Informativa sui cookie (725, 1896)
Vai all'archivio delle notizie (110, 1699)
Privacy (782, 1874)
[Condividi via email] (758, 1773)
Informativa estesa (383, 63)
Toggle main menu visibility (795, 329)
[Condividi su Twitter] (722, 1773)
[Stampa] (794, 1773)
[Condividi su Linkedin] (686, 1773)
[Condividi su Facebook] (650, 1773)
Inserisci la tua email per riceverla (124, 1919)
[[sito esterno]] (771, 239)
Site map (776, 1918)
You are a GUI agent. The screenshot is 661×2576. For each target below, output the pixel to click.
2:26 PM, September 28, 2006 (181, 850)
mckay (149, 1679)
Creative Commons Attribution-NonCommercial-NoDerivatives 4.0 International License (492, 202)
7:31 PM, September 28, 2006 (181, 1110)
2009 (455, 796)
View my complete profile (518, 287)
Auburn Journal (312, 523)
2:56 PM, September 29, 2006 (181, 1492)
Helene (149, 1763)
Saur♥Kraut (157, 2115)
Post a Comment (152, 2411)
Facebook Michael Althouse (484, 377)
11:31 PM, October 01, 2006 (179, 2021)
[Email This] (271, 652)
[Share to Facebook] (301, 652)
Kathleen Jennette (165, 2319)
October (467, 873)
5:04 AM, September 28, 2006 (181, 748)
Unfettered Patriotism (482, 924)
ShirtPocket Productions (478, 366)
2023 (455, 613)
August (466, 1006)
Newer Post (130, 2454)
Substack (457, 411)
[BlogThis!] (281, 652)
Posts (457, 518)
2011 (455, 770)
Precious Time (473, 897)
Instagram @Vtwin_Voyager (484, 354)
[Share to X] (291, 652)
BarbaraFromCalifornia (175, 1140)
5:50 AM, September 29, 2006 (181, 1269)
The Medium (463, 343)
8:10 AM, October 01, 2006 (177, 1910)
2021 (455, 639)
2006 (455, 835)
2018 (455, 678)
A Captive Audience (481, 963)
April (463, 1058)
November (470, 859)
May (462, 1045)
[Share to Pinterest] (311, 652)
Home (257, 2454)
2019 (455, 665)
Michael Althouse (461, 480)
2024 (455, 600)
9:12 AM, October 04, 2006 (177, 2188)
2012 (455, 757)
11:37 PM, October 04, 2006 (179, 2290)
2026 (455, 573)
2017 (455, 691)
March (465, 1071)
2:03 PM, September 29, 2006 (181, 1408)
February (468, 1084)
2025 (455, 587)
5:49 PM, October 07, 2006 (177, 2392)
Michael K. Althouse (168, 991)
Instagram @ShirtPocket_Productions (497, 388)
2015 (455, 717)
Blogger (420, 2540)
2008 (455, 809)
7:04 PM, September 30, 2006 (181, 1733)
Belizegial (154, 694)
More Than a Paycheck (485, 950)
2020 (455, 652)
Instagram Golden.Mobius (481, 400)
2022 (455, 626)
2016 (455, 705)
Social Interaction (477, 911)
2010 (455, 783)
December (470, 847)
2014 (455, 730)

────

- ABOUT THIS EXERCISE
Reproduce the records above exactly, from the first line through the line containing "Blogger (420, 2540)", and output nothing else.

- OUTPUT
Informativa sui cookie (725, 1896)
Vai all'archivio delle notizie (110, 1699)
Privacy (782, 1874)
[Condividi via email] (758, 1773)
Informativa estesa (383, 63)
Toggle main menu visibility (795, 329)
[Condividi su Twitter] (722, 1773)
[Stampa] (794, 1773)
[Condividi su Linkedin] (686, 1773)
[Condividi su Facebook] (650, 1773)
Inserisci la tua email per riceverla (124, 1919)
[[sito esterno]] (771, 239)
Site map (776, 1918)
You are a GUI agent. The screenshot is 661×2576. For each target below, output the pixel to click.
2:26 PM, September 28, 2006 (181, 850)
mckay (149, 1679)
Creative Commons Attribution-NonCommercial-NoDerivatives 4.0 International License (492, 202)
7:31 PM, September 28, 2006 (181, 1110)
2009 (455, 796)
View my complete profile (518, 287)
Auburn Journal (312, 523)
2:56 PM, September 29, 2006 (181, 1492)
Helene (149, 1763)
Saur♥Kraut (157, 2115)
Post a Comment (152, 2411)
Facebook Michael Althouse (484, 377)
11:31 PM, October 01, 2006 (179, 2021)
[Email This] (271, 652)
[Share to Facebook] (301, 652)
Kathleen Jennette (165, 2319)
October (467, 873)
5:04 AM, September 28, 2006 (181, 748)
Unfettered Patriotism (482, 924)
ShirtPocket Productions (478, 366)
2023 (455, 613)
August (466, 1006)
Newer Post (130, 2454)
Substack (457, 411)
[BlogThis!] (281, 652)
Posts (457, 518)
2011 (455, 770)
Precious Time (473, 897)
Instagram @Vtwin_Voyager (484, 354)
[Share to X] (291, 652)
BarbaraFromCalifornia (175, 1140)
5:50 AM, September 29, 2006 (181, 1269)
The Medium (463, 343)
8:10 AM, October 01, 2006 (177, 1910)
2021 (455, 639)
2006 (455, 835)
2018 (455, 678)
A Captive Audience (481, 963)
April (463, 1058)
November (470, 859)
May (462, 1045)
[Share to Pinterest] (311, 652)
Home (257, 2454)
2019 (455, 665)
Michael Althouse (461, 480)
2024 (455, 600)
9:12 AM, October 04, 2006 (177, 2188)
2012 (455, 757)
11:37 PM, October 04, 2006 (179, 2290)
2026 (455, 573)
2017 (455, 691)
March (465, 1071)
2:03 PM, September 29, 2006 (181, 1408)
February (468, 1084)
2025 (455, 587)
5:49 PM, October 07, 2006 (177, 2392)
Michael K. Althouse (168, 991)
Instagram @ShirtPocket_Productions (497, 388)
2015 (455, 717)
Blogger (420, 2540)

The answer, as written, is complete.